§ From William Jarvis
29 March 1805, Lisbon. “Inclosed I have the honor to hand you a letter this day received from James Monroe Esquire.1
“Advices have been received here of an Algerine Frigate & Polacre being without the streights, who have captured several small Vessels of Portugal on the coast of Algarva. It is said they have put Men in two or three of those & armed them. Two frigates are preparing here as fast as possible to go in pursuit of them. They will probably sail in five or six days. Their getting out, it appears has been owing to all the Portugee Vessels of War having left the streights in the early part of the winte<r>.
“A Report has faintly circulated here of some important Negotiations having recently taken place between the British Minister & this Court; but no well informed person Knows anything of it other than as an Exchange Report, nor gives any Credit to it: in fact the paper Money which is a kind of political thermometer in this as well as in every other Country, has not varied a half Cent for six weeks past, the English are quite Tranquil, the Portuguese apprehend nothing, nor is there one single movement that will justify a belief of the neutrality of this Country being in danger. I believe the report originated in the Sloop of War lively having, about a fortnight since, sailed for England without its being generally known & having carried some dispatches.

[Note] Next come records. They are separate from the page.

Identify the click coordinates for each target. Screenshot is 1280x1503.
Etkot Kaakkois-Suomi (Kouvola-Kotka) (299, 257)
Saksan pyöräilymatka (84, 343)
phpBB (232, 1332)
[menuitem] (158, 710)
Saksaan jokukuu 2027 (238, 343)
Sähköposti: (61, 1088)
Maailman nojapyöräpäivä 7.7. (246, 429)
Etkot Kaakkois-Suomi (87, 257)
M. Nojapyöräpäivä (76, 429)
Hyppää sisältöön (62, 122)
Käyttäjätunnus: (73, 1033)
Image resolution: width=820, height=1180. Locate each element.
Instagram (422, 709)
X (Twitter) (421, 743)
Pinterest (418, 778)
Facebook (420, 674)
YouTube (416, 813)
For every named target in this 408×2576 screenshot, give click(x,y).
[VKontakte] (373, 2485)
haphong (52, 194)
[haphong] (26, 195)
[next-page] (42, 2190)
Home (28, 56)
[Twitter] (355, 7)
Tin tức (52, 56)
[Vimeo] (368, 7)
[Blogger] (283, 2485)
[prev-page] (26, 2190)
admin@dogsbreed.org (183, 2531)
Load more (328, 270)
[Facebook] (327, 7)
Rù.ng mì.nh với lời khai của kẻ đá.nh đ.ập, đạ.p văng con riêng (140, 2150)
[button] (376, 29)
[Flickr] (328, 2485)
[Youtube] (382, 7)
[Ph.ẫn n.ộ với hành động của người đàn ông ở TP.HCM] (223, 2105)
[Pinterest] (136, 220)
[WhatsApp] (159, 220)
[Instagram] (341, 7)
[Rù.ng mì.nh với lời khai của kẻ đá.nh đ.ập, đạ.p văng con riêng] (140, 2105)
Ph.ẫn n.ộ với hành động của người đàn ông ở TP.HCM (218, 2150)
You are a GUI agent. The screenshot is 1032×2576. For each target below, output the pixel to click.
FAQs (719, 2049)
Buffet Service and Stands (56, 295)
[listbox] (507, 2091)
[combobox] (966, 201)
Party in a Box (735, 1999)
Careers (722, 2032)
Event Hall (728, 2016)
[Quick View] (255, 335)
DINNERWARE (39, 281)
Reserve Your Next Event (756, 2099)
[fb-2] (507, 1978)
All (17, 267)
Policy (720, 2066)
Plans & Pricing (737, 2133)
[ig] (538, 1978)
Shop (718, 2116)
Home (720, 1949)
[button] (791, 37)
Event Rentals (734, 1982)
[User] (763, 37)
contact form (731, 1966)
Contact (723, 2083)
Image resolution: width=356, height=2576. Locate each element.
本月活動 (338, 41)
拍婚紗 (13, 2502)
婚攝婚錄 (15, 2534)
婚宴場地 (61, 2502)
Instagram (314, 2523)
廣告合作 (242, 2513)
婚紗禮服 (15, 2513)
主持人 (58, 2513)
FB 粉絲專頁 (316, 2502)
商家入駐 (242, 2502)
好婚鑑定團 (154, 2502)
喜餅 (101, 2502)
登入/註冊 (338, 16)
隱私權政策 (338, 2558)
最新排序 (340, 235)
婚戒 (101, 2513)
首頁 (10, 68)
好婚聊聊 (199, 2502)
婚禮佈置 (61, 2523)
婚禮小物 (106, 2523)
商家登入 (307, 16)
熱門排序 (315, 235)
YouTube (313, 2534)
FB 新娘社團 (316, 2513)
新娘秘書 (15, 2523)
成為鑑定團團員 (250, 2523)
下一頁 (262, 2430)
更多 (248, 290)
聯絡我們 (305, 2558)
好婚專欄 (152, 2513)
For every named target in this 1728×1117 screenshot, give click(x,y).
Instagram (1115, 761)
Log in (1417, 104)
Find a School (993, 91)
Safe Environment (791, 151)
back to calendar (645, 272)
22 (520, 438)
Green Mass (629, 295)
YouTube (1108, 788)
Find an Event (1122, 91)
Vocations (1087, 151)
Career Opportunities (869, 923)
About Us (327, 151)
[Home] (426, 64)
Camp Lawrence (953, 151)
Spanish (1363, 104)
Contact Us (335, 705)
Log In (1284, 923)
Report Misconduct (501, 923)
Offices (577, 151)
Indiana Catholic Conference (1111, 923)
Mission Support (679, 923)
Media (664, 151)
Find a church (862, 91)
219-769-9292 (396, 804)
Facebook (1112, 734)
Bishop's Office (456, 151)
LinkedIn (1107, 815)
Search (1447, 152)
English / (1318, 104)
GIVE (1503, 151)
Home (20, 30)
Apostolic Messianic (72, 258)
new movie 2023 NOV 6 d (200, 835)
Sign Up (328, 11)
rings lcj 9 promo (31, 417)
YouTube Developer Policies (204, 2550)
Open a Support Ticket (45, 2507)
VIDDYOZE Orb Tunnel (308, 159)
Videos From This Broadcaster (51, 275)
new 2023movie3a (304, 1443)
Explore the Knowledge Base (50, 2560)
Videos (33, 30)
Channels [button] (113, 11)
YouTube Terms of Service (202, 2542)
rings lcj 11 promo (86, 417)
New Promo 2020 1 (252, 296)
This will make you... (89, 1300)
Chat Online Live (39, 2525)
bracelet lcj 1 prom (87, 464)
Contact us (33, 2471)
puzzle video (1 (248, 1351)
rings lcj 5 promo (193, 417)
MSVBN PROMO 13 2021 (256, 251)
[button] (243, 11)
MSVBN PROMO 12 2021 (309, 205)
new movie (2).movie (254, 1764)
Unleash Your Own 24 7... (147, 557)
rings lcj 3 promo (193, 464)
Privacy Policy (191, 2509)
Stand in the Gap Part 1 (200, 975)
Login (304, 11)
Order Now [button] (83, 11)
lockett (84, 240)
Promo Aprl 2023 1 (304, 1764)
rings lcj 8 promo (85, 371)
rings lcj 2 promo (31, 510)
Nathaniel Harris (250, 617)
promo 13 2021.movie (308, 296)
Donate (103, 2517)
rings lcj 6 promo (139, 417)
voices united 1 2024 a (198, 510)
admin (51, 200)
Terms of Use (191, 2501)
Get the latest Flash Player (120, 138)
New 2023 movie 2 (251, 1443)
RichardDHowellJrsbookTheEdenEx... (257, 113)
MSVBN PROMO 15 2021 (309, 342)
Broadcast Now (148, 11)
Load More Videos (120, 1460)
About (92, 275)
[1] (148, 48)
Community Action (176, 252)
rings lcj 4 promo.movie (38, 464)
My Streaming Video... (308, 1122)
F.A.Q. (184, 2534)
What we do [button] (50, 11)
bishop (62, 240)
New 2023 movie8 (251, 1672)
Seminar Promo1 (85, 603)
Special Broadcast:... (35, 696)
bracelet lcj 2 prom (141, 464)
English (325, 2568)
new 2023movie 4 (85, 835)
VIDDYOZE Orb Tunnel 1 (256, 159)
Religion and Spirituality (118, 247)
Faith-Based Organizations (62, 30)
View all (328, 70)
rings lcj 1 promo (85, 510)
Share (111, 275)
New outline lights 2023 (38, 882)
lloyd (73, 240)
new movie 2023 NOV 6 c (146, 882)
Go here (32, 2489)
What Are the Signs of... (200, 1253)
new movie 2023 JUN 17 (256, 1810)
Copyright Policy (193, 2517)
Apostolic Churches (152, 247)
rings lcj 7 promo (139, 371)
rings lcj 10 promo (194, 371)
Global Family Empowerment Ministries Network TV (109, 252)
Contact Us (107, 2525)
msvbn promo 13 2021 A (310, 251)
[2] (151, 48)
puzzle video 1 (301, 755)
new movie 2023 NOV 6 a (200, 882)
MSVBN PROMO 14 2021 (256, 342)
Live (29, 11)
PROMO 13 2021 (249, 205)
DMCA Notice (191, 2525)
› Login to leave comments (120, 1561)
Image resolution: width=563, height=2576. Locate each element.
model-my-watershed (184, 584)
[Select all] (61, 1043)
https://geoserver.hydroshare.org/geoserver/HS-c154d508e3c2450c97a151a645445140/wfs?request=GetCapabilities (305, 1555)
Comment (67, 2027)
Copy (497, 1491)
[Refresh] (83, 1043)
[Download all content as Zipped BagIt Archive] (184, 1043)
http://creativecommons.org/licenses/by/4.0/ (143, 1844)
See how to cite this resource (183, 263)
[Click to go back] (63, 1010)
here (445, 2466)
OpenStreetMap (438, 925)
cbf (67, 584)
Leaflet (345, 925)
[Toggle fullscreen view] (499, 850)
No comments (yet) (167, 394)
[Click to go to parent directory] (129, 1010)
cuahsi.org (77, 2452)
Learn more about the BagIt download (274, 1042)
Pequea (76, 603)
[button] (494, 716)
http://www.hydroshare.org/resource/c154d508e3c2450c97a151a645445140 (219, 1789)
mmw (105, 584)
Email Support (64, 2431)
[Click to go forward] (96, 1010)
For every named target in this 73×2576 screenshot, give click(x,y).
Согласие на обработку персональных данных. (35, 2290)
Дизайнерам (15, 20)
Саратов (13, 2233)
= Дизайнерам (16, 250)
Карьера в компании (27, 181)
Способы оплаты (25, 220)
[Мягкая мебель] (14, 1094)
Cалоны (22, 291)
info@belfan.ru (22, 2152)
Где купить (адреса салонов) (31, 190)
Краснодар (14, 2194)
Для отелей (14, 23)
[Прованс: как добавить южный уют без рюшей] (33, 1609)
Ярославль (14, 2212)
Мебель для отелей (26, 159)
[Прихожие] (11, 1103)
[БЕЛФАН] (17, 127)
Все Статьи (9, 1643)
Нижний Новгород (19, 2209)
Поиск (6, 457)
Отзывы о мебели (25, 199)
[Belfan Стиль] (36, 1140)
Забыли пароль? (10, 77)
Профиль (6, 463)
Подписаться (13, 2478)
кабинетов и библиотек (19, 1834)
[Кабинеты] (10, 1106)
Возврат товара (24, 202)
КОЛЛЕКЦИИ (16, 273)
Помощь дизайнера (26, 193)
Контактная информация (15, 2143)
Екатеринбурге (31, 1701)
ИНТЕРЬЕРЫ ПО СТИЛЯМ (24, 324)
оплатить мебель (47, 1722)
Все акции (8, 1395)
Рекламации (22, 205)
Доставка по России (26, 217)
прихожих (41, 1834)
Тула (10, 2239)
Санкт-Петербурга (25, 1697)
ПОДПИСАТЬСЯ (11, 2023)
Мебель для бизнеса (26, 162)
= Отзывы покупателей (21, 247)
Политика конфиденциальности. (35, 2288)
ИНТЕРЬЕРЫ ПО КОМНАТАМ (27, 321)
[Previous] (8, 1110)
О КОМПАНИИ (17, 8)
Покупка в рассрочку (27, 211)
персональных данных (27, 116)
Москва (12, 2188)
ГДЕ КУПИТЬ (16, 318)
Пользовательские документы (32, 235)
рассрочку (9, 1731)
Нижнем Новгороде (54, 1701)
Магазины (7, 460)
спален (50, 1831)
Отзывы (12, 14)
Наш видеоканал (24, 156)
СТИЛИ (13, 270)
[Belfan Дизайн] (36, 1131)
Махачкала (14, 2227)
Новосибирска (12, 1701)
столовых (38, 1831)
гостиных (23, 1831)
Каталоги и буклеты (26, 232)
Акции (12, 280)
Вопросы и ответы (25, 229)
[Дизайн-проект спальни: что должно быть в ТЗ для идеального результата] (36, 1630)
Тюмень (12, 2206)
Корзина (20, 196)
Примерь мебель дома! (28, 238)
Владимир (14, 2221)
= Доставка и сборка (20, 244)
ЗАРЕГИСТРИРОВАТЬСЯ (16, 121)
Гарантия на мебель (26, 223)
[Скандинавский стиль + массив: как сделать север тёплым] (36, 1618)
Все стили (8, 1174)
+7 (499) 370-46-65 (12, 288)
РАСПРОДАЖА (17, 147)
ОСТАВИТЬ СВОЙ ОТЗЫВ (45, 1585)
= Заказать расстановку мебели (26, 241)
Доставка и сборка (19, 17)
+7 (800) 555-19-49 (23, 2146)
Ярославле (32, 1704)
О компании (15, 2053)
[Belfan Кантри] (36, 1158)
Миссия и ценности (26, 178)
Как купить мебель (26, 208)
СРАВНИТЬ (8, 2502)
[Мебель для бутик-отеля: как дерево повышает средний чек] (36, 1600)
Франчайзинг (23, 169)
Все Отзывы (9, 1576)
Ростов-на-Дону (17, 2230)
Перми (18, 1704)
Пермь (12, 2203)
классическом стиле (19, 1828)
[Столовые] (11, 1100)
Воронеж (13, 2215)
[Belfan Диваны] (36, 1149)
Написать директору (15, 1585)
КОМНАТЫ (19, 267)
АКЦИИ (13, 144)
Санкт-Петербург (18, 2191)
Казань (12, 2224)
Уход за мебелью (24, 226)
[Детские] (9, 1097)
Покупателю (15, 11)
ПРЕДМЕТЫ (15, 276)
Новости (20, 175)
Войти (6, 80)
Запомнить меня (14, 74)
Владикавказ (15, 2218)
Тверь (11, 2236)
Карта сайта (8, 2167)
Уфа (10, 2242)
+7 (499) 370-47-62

“The moorish frigate here has got her Masts, an end, her yards athwart & her rigging in order; the repairs of her hull are not yet compleated, but I imagine will in about ten days. The Brig is ready for sea except her sails being bent. I imagine they will get away by the 20th. of next month.
“Inclosed is a Copy [not found] of the protest of James, W, Sutter Master of the Brig Mary of Phila. for some impressed seamen in the River Lee. Also a Copy translation of a circular letter I received the 28 Inst from Mr de Araujo,2 prohibiting Vessels of War from saluting on their arrival in the Tagus. I understand that a Man in Lisbon about 20 years ago was killed by it, when the order was first issued. Latterly however it has not been much attended to but a sailor on board a Merchantman having recently been wounded by the wadd of a cannon in saluting, the order is renewed.
“A Duplicate of my last letter of the 2nd. Instant went by the Brig St. Michals, Captn Cook of & for Salem.”
Adds in a postscript: “N.B. The Master of the Arsenal informed me since writing the foregoing that two 74s. two frigates & two Sloops of War are to be fitted out against the Algerines. Advice is recd of the capture of 7 Small Vessels.”
RC and enclosures (DNA: RG 59, CD, Lisbon, vol. 2). RC 4 pp.; docketed by Wagner. For surviving enclosures, see nn. 1–2.
2. Jarvis enclosed a copy of António de Araújo de Azevedo’s 26 Mar. 1805 circular letter (1 p.; in Portuguese) with translation (1 p.), stating that because he wished “to avoid the repetition of some misfortunes occasioned by the discharge of fire arms within the River of Lisbon,” the prince regent had forbidden all ships in the Tagus to “salute the tower or give any other discharges.”